European stocks were little changed, after swinging between gains and losses, as investors weighed the possibility of a successful outcome to last-ditch Greek talks.
The Stoxx Europe 600 Index rose 0.1 percent to 396.85 at the close of trading. Shares erased a decline of as much as 0.8 percent after an official said Greece’s creditors proposed a five-month extension to the aid program and 15.5 billion euros ($17.4 billion) in disbursements to help seal a debt agreement. The gauge then pared gains of as much as 0.5 percent when Athens News Agency reported the Greek government rejected the offer.
“If you’re looking at an investment horizon of at least the rest of the year, Greece -- whether or not the outcome is a new bailout -- is not that important for European equities,” said Mads Koefoed, a market strategist at Saxo Bank A/S in Copenhagen. “We’ll shift back to the fundamentals after a bit of commotion.”
The benchmark European equity gauge posted a 2.9 percent weekly gain, leaving it down 0.1 percent in the quarter. Greece’s ASE Index rose 2 percent on Friday, the best performer among western-European markets.
Greek Prime Minister Alexis Tsipras met with German Chancellor Angela Merkel and French President Francois Hollande Friday, while finance ministers prepare to reconvene Saturday in a last-ditch attempt to thrash out an agreement. Greece owes the International Monetary Fund 1.5 billion euros at the end of the month.

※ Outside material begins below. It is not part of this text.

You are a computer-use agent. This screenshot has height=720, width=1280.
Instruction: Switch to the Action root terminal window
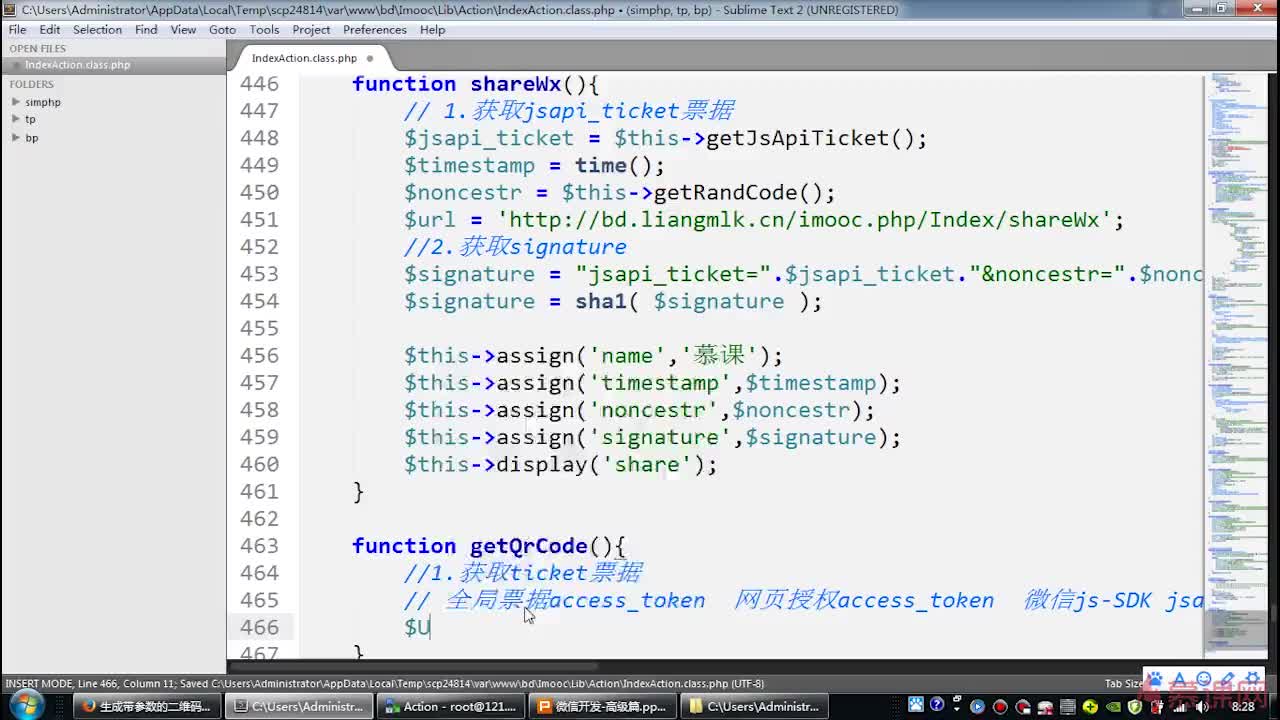click(449, 706)
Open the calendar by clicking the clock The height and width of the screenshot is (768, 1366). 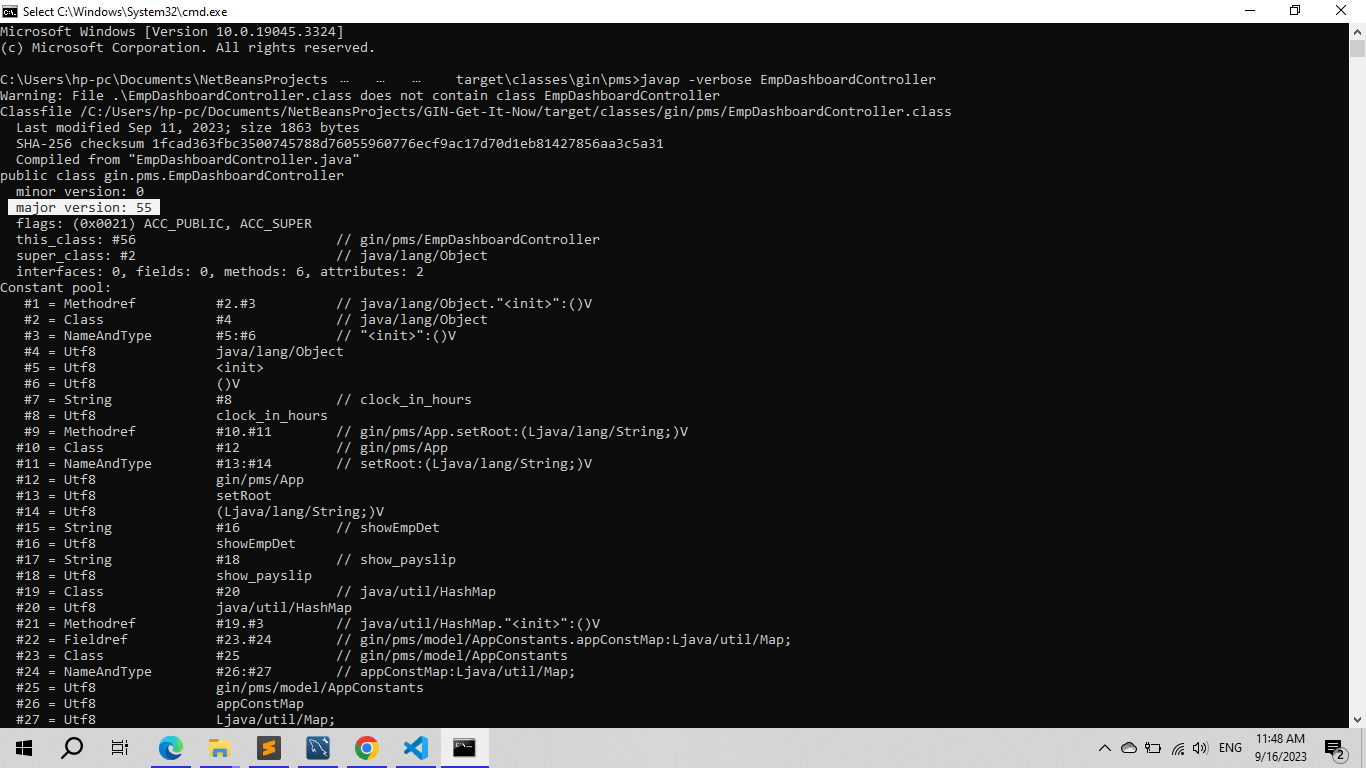coord(1281,747)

Among shares active on corporate news, K+S AG soared 30 percent. People familiar with the matter said the German potash supplier may reject as too low a takeover offer from Canadian fertilizer producer Potash Corp. of Saskatchewan Inc.
Tesco Plc added 2.7 percent after the U.K.’s biggest supermarket chain posted a smaller-than-forecast decline in quarterly sales. J Sainsbury Plc rose 0.7 percent and Wm Morrison Supermarkets Plc gained 0.6 percent.
Commodity producers fell the most among 19 industry groups on the Stoxx 600. Anglo American Plc and BHP Billiton Ltd. lost at least 2.5 percent.
ARM Holdings Plc dropped 5.1 percent after Sanford C. Bernstein cut its rating on the chip designer to underperform, similar to sell. Petrofac Ltd. declined 2.3 percent after Deutsche Bank AG recommended investors sell shares of the builder and operator of oil and gas facilities.